● Exercício breve 1
Verifique se cada uma das afirmações seguintes está de acordo com o texto sobre o procedimento cautelar comum. Responda a cada uma com sim ou não e cite textualmente as palavras do texto que o justificam.
(a) O DL 329-A/95 eliminou as providências cautelares não especificadas.
(b) Nos termos do n.º 1 do art. 387º, a providência só é decretada se houver certeza da existência do direito.
(c) Entre os requisitos enumerados por A. Neto consta que o prejuízo resultante da providência não exceda o dano que com ela se quis evitar.
● Exercício breve 2
Transcreva fielmente o trecho do texto sobre o procedimento cautelar comum que vai de "Com a reforma" a "a justiça cautelar.", ambos incluídos.
● Exercício breve 3
Responda às seguintes perguntas com base no texto sobre o procedimento cautelar comum.
(a) Que data acompanha a referência ao DL 329-A/95?
(b) Que número e artigo do C.P.C. prevê a possibilidade de requerer a providência perante fundado receio de lesão grave e dificilmente reparável?
(c) Segundo o terceiro requisito enumerado por A. Neto, em que artigos do CPC se encontram as providências tipificadas?

● Texto apresentado
****************
Com a reforma processual civil operada pelo DL 329-A/95, de 12/12, as providências cautelares não especificadas, largamente enraizadas na nossa tradição como um meio de protecção de direitos ameaçados, foram eliminadas e substituídas por um «procedimento cautelar comum», no qual se insere a regulamentação dos aspectos comuns a toda a justiça cautelar.

Assim, preceitua o n.º 1 do art. 381º, do C.P.C. que “sempre que alguém mostre fundado receio de que outrem cause lesão grave e dificilmente reparável do seu direito, pode requerer a providência conservatória ou antecipatória concretamente adequada a assegurar a efectividade do direito ameaçado».

Por outro lado, o n.º 1, do art. 387º, do mesmo Código, complementa que «a providência é decretada desde que haja probabilidade séria da existência do direito e se mostre suficientemente fundado o receio da sua lesão».

Como diz A. Neto, “o decretamento de uma providência cautelar não especificada (comum) depende da concorrência dos seguintes requisitos: (a) que muito provavelmente exista o direito tido por ameaçado - objecto de acção declarativa -, ou que venha a emergir de decisão a proferir em acção constitutiva, já proposta ou a propor; (b) que haja fundado receio de que outrem antes de proferida decisão de mérito, ou porque a acção não está sequer proposta ou porque ainda se encontra pendente, cause lesão grave e dificilmente reparável a tal direito; (c) que ao caso não convenha nenhuma das providências tipificadas nos arts. 393º a 427º do CPC; (d) que a providência requerida seja adequada a remover o periculum in mora concretamente verificado e a assegurar a efectividade do direito ameaçado; (e) que o prejuízo resultante da providência não exceda o dano que com ela se quis evitar”.
****************
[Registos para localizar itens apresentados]
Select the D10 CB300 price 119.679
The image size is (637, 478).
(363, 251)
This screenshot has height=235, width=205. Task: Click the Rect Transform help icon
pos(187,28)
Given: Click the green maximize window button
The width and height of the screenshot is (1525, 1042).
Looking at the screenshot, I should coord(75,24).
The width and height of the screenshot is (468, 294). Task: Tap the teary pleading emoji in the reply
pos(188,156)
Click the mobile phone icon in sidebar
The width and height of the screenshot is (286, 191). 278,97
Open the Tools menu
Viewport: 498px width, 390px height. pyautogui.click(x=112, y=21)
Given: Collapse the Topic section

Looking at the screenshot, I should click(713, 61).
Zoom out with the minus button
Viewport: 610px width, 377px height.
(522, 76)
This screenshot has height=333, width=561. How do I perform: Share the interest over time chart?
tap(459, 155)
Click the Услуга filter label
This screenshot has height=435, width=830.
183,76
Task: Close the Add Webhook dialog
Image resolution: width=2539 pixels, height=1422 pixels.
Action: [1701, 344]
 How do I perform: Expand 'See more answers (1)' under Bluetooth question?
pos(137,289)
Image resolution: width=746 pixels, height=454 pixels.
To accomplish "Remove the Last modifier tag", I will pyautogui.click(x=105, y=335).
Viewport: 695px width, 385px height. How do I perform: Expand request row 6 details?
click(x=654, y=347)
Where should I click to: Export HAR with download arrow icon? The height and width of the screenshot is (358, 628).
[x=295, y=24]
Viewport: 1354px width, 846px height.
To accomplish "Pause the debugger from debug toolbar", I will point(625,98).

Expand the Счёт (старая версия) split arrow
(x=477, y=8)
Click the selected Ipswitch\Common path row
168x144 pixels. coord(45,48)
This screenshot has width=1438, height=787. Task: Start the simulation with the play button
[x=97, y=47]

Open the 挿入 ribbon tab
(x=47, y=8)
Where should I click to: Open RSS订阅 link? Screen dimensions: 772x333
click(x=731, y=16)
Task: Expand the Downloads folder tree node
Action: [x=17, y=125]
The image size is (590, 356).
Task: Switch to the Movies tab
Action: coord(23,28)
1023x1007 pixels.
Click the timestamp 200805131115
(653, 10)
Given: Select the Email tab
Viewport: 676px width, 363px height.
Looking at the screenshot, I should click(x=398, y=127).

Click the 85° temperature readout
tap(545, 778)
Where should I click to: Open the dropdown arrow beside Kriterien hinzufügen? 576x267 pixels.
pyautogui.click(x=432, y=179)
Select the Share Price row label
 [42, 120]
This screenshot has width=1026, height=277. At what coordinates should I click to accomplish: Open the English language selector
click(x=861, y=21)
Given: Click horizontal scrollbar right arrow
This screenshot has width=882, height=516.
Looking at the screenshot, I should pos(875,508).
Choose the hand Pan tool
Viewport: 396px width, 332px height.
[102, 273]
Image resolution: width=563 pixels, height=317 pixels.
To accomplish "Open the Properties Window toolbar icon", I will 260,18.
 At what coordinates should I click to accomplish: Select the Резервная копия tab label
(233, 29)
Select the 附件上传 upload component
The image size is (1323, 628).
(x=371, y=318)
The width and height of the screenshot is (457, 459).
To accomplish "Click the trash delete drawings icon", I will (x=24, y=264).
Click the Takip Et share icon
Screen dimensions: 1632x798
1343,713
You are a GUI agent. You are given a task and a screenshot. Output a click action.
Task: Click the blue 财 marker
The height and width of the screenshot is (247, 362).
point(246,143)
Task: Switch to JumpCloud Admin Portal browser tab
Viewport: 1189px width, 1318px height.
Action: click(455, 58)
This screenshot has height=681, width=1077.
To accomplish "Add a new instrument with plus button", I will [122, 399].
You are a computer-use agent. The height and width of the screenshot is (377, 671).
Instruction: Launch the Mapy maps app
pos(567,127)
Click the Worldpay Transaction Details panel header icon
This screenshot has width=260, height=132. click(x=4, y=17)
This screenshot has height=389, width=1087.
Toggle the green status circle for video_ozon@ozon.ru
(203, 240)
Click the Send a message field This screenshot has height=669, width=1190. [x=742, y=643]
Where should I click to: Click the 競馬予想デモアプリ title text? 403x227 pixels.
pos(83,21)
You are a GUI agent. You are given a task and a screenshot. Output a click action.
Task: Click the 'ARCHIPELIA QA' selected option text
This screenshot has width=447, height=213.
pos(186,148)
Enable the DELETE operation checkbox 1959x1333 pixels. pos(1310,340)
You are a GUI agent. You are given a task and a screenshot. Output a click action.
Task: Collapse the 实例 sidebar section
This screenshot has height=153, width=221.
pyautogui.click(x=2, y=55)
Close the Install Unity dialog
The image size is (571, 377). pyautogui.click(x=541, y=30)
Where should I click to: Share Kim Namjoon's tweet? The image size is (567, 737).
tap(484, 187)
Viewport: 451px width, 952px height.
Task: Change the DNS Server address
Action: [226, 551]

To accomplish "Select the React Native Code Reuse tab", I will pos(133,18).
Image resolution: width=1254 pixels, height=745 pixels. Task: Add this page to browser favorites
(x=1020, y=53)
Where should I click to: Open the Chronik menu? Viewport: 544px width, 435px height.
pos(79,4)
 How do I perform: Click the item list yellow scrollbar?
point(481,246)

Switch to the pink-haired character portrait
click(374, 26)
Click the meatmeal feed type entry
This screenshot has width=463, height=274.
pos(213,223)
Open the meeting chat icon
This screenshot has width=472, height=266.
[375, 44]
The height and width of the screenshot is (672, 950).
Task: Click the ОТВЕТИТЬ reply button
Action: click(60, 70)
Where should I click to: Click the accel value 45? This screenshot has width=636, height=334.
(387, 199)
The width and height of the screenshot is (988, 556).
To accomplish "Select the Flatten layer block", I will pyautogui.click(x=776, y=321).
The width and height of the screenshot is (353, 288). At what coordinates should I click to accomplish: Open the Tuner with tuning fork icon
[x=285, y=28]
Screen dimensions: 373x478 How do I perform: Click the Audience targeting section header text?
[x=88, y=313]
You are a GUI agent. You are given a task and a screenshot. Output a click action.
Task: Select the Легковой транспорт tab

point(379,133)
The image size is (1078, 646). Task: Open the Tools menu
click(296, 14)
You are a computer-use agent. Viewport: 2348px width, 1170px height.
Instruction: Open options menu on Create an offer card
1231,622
****************
● Resolução 1
(a) Sim: "foram eliminadas e substituídas por um «procedimento cautelar comum»".
(b) Não: "a providência é decretada desde que haja probabilidade séria da existência do direito".
(c) Sim: "que o prejuízo resultante da providência não exceda o dano que com ela se quis evitar".

● Resolução 2
Com a reforma processual civil operada pelo DL 329-A/95, de 12/12, as providências cautelares não especificadas, largamente enraizadas na nossa tradição como um meio de protecção de direitos ameaçados, foram eliminadas e substituídas por um «procedimento cautelar comum», no qual se insere a regulamentação dos aspectos comuns a toda a justiça cautelar.

● Resolução 3
(a) 12/12.
(b) O n.º 1 do art. 381º.
(c) Nos arts. 393º a 427º.